Task to complete – The entries below contain a stretch that opens with the line containing "Hisseler (594, 2322)" and closes with the line containing "Spor (438, 63)"; set down that stretch exactly, both ends included, and nothing else.

START Listed entries

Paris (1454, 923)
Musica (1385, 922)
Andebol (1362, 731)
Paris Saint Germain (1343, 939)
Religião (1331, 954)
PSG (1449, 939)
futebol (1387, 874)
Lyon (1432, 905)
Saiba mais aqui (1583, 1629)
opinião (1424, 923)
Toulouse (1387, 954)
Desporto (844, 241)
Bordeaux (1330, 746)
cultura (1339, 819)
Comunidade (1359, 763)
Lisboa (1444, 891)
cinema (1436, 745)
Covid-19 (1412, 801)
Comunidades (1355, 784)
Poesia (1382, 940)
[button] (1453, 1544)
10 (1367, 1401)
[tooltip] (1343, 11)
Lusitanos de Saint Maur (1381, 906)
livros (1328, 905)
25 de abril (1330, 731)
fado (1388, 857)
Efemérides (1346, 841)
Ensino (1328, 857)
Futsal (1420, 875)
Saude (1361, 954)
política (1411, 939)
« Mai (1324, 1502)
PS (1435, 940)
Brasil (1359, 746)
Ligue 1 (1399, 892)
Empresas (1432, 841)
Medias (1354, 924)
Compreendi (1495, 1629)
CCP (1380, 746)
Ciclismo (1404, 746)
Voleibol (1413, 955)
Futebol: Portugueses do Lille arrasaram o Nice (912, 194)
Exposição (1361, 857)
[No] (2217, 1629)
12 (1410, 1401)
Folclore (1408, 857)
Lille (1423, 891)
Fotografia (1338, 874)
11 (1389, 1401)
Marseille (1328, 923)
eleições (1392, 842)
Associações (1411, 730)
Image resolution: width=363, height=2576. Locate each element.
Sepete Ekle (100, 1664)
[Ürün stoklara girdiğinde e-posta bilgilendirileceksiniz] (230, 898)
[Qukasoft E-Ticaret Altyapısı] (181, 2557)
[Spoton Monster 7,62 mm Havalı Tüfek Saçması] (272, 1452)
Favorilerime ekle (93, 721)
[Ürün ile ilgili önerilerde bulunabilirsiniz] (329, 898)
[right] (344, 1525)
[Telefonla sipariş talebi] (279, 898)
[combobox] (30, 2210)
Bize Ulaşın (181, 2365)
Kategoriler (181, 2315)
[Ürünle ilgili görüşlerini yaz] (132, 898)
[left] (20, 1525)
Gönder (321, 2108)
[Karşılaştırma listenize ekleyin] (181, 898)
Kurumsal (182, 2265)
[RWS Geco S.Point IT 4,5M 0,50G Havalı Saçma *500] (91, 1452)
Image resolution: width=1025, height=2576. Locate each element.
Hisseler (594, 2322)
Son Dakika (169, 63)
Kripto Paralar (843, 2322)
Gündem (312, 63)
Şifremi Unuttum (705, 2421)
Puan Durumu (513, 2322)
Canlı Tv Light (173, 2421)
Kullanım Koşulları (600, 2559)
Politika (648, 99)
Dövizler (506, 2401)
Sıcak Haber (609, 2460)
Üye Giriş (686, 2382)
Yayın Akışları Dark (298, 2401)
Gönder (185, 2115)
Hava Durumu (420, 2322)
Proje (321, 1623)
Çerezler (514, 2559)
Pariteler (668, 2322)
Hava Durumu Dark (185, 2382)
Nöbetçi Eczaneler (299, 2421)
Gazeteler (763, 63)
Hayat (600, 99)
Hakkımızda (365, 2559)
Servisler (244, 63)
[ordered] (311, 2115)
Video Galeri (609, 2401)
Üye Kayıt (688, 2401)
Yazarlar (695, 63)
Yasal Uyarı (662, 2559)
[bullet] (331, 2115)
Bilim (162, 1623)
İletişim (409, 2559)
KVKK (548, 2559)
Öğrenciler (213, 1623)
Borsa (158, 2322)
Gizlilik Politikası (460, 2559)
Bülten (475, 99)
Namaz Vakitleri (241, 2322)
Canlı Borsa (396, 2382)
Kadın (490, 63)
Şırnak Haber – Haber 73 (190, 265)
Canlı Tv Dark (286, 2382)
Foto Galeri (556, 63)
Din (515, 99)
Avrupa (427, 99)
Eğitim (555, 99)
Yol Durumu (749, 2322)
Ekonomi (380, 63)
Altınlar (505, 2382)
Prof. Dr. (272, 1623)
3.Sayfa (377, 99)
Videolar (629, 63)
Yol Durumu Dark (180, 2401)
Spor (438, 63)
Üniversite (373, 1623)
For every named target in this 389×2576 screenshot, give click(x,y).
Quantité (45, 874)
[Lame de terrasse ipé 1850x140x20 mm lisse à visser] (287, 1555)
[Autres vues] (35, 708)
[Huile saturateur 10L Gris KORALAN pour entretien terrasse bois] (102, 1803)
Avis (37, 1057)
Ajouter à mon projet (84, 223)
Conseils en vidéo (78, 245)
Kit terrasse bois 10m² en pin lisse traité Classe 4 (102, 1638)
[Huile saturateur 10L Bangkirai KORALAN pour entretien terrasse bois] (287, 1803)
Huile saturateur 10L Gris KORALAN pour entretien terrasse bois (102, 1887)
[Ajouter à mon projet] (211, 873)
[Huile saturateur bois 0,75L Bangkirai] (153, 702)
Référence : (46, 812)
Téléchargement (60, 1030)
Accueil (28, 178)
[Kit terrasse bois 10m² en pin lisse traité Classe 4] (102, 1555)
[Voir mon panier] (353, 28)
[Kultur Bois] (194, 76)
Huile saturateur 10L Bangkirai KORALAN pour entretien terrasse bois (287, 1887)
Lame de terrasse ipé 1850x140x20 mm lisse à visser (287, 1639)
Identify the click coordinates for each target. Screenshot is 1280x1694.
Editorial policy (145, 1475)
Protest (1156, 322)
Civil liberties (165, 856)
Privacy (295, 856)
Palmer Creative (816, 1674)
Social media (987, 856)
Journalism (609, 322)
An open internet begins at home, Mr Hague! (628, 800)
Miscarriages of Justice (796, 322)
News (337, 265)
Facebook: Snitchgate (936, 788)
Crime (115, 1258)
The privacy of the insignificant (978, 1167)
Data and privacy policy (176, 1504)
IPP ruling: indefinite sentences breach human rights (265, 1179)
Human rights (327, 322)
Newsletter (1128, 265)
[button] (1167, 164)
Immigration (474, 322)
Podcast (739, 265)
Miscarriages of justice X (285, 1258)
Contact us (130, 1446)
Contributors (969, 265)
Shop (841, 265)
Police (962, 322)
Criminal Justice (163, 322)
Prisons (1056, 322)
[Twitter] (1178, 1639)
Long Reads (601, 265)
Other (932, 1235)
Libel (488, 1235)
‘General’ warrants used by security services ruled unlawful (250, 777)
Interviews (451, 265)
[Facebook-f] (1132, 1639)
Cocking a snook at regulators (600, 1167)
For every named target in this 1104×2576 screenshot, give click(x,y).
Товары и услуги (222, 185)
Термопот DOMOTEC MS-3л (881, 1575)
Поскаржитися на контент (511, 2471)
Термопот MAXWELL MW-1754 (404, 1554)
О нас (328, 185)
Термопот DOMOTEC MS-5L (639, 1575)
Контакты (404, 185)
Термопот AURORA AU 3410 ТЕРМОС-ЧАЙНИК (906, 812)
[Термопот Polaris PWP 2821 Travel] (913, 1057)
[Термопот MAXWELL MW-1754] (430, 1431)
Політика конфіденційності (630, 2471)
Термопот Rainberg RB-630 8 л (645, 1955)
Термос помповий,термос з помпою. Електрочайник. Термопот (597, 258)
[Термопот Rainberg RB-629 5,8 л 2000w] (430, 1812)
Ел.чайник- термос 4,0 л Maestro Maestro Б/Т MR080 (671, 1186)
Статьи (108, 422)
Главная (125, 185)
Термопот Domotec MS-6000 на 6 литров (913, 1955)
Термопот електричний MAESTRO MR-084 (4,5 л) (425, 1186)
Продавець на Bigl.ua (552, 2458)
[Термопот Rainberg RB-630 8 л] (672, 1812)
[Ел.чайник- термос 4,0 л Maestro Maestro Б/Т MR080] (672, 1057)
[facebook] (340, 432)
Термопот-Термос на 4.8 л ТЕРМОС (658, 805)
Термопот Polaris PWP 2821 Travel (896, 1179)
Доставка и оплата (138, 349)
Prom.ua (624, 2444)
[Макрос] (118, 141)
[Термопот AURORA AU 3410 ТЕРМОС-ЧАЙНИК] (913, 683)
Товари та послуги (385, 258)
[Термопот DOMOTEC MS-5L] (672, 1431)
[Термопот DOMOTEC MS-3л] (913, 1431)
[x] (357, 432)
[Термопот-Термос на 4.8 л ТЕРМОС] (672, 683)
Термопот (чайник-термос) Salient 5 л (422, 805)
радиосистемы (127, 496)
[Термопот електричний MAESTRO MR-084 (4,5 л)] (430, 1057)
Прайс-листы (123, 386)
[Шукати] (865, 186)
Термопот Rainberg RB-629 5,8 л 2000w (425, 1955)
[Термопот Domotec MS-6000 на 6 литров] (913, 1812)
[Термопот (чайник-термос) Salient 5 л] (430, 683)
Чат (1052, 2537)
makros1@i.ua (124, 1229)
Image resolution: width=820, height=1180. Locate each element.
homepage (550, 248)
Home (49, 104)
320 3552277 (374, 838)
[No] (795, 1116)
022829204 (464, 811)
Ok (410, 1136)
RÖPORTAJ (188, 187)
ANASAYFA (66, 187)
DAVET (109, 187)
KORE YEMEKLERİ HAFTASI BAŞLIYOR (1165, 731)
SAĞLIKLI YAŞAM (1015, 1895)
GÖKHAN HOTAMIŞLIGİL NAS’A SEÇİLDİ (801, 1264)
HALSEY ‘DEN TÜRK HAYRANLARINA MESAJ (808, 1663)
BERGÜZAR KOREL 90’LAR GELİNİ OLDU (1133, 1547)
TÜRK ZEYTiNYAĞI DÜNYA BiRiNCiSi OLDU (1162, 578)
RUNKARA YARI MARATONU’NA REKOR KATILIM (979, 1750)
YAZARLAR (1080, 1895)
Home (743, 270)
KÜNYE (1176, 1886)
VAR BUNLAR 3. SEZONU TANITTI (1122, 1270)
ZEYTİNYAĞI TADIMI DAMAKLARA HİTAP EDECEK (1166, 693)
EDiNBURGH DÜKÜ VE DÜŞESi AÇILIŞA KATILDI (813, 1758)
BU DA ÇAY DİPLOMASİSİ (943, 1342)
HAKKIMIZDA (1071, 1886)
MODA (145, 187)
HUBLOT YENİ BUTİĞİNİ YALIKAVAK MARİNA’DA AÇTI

END Listed entries

Answer section –
Hisseler (594, 2322)
Son Dakika (169, 63)
Kripto Paralar (843, 2322)
Gündem (312, 63)
Şifremi Unuttum (705, 2421)
Puan Durumu (513, 2322)
Canlı Tv Light (173, 2421)
Kullanım Koşulları (600, 2559)
Politika (648, 99)
Dövizler (506, 2401)
Sıcak Haber (609, 2460)
Üye Giriş (686, 2382)
Yayın Akışları Dark (298, 2401)
Gönder (185, 2115)
Hava Durumu (420, 2322)
Proje (321, 1623)
Çerezler (514, 2559)
Pariteler (668, 2322)
Hava Durumu Dark (185, 2382)
Nöbetçi Eczaneler (299, 2421)
Gazeteler (763, 63)
Hayat (600, 99)
Hakkımızda (365, 2559)
Servisler (244, 63)
[ordered] (311, 2115)
Video Galeri (609, 2401)
Üye Kayıt (688, 2401)
Yazarlar (695, 63)
Yasal Uyarı (662, 2559)
[bullet] (331, 2115)
Bilim (162, 1623)
İletişim (409, 2559)
KVKK (548, 2559)
Öğrenciler (213, 1623)
Borsa (158, 2322)
Gizlilik Politikası (460, 2559)
Bülten (475, 99)
Namaz Vakitleri (241, 2322)
Canlı Borsa (396, 2382)
Kadın (490, 63)
Şırnak Haber – Haber 73 (190, 265)
Canlı Tv Dark (286, 2382)
Foto Galeri (556, 63)
Din (515, 99)
Avrupa (427, 99)
Eğitim (555, 99)
Yol Durumu (749, 2322)
Ekonomi (380, 63)
Altınlar (505, 2382)
Prof. Dr. (272, 1623)
3.Sayfa (377, 99)
Videolar (629, 63)
Yol Durumu Dark (180, 2401)
Spor (438, 63)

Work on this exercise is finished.